Other Market Trends:

EIA Releases Country Energy Profiles: The Energy Information Administration (EIA) released Country Energy Profiles, a publication that presents energy data for 215 countries, including production, consumption, and carbon dioxide emissions. In addition to illustrating energy data through 2006 by country, region, and commercial group, Country Energy Profiles also presents forecasts for 2007 for selected countries for total oil production and consumption. Included in the newly released publication are also the 158 Country Analysis Briefs previously released by EIA. Highlights of the publication include statistics on natural gas reserves, production, consumption, imports, and exports. For example in North America, which is made up of the United States, Canada, Mexico, Greenland, and Bermuda, natural gas production totaled 26.2 trillion cubic feet (Tcf) in 2005, while consumption reached 27.4 Tcf. Total proved reserves were estimated at 264 Tcf. North America was ranked the second largest natural gas producing region in the world, second only to Eurasia, while its consumption was the largest.  

Natural Gas Transportation Update:

  • Questar Pipeline Company reported a mechanical failure on the Greasewood compressor station unit 1 in Colorado. As a result, deliveries to TransColorado Pipeline were reduced to 25,000 decatherms (Dth) per day from the normal 47,500 Dth per day. The outage was in effect between November 8 and 13.
  • In a separate notice, Questar informed its interruptible storage service (ISS) customers that it was declaring an operational flow order (OFO) for its Clay Basin storage facility in Utah. All ISS customers with a negative inventory balance as of October 31 are required to transfer gas in place to bring the inventory to zero by the end of the day, November 30.
  • Southern California Gas Company issued a high-linepack OFO for November 10 through 12. The company assessed buy-back charges to customers who delivered more than 110 percent of their usage onto the system. It also reminded customers that winter balancing rules are currently in effect and that they are required to comply with appropriate minimum delivery requirements.
  • El Paso Natural Gas Company declared a strained operating condition (SOC) on its entire system for November 13 through 20, with the imbalance tolerance initially set at 10 percent. The company stated that it will reduce the imbalance tolerance should the conditions fail to improve.

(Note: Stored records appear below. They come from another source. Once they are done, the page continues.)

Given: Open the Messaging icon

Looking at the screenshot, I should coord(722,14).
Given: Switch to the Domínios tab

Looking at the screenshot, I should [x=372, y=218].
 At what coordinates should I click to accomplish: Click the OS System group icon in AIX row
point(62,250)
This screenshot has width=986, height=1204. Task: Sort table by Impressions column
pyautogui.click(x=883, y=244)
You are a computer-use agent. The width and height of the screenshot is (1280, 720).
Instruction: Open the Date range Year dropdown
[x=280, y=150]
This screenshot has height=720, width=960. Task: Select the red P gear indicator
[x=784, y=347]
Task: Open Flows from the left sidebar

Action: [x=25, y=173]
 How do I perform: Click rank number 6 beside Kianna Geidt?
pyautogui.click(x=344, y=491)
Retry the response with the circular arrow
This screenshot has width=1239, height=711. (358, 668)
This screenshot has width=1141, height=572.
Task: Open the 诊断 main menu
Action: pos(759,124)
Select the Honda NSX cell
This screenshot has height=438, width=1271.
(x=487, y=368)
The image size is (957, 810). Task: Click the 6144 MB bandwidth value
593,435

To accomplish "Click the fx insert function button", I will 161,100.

El Paso initially issued an SOC warning on November 4 as a result of milder-than-usual weather and the planned outage at the Washington Ranch storage facility in New Mexico. However, because of extremely high linepack and the resulting loss in system flexibility, ISS will be completely suspended for the duration of the SOC.
  • Natural Gas Pipeline Company of America (NGPL) declared a force majeure event on November 13 as a result of a leak on the Gulf Coast Mainline Number 3 in Jackson County, Illinois. The affected section of the line between compressor stations 309 and 310 was isolated and it is being repaired. Interruptible services in the constraint area were reduced as a result of the event.